At Thanksgiving, the first lady took the governor’s office staff to the Atlanta Transitional Center, where the work-release staff from the governor’s mansion lived, to serve them Thanksgiving dinner.
And at Christmastime, she planned a dinner with just her, the governor, and the work-release staff.
“Mrs. Deal wanted to make sure that they had a Christmas meal and that they knew that they were family to them,” Ember Bentley said. “They would all get dressed up and they would sit down and break bread together.”
Jen Talaber Ryan, a former press staffer to the governor, said the lesson she’ll take from the first lady is the importance of treating people with respect and putting them at ease, no matter who they are.
Ryan once accompanied Deal on an interview with Clark Atlanta University’s public radio station when the station pulled out all the stops to welcome her, including a catered lunch with the host who would interview her.
“She’s talking with the host and noticed that she was so nervous sitting with the first lady her hands were shaking, so she couldn’t cut up whatever was on her plate,” Ryan remembered. “Mrs. Deal doesn’t miss a beat.
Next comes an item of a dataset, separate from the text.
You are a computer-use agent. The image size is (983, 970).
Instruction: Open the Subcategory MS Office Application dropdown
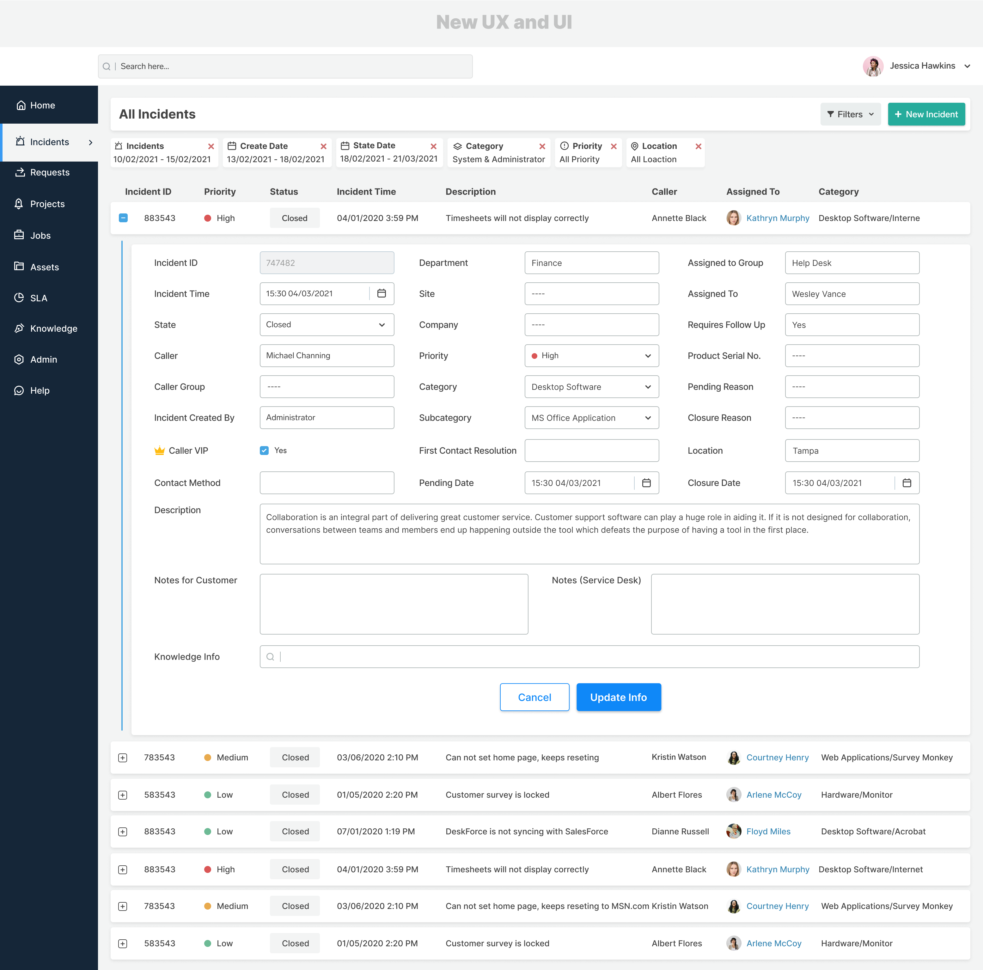click(x=591, y=418)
She reached over with her knife and fork and started cutting her food and just kept right on talking.”
The interview went so well that the First Lady recorded promos for the station, declaring that “WCLK is my station for smooth listening!”
Like so many others, Deal sent Ryan a note when her baby was born. “It said she looked forward to watching me be the mother she knew I’d become.”
Katie Byrd, who is now communications director for Gov. Brain Kemp, worked early in her career as a special assistant to the first lady.
After telling Sandra Deal she planned to go to Athens one weekend, she found a raincoat in her chair at work with note that said, “Governor Deal and I checked the weather and we thought you might need this this weekend.”
Sandra Deal wrote so many notes — to staff, friends, and nearly anyone she met on her travels around the state — that her staff began packing boxes of her stationery for her to write notes on trips.
“She would write me a note and I’d say, ‘I’m your staff person, I don’t need a note.’” Bentley said. “But I look back now, and they are treasures.”
Many of the trips were to schools where Deal, a former school teacher, read to children. With literacy as a high-profile focus, she eventually went to all 181 Georgia school systems, reading at up to nine schools in a day.
Along with her school visits, she also expanded the Georgia Children’s Cabinet from its initial focus on foster care to become a monthly working group of the heads of state agencies that had a child-serving mission.
The men and women who worked with her then say they believe her time as first lady not only left Georgia as a better state, but left them as better people.
Chris Riley started with Nathan Deal as an intern on Deal’s 1992 state Senate campaign and rose to work as the governor’s chief of staff.
“She’s taught me so much,” he said. “She’s taught me how to listen. She taught me how to take a more receptive approach, how to try and see the best in everyone, and that everyone has something to offer, no matter who they are.”
Riley visited the Deals at the hospital earlier this year as Mrs. Deal’s cancer worsened. He reminded her and Gov. Deal that they had all been working together — from campaigns to Congress to the governor’s mansion, for exactly 30 years.
“Did you learn anything?” Sandra Deal joked to Riley.
Riled laughed and said, " I learned more than you will ever know.”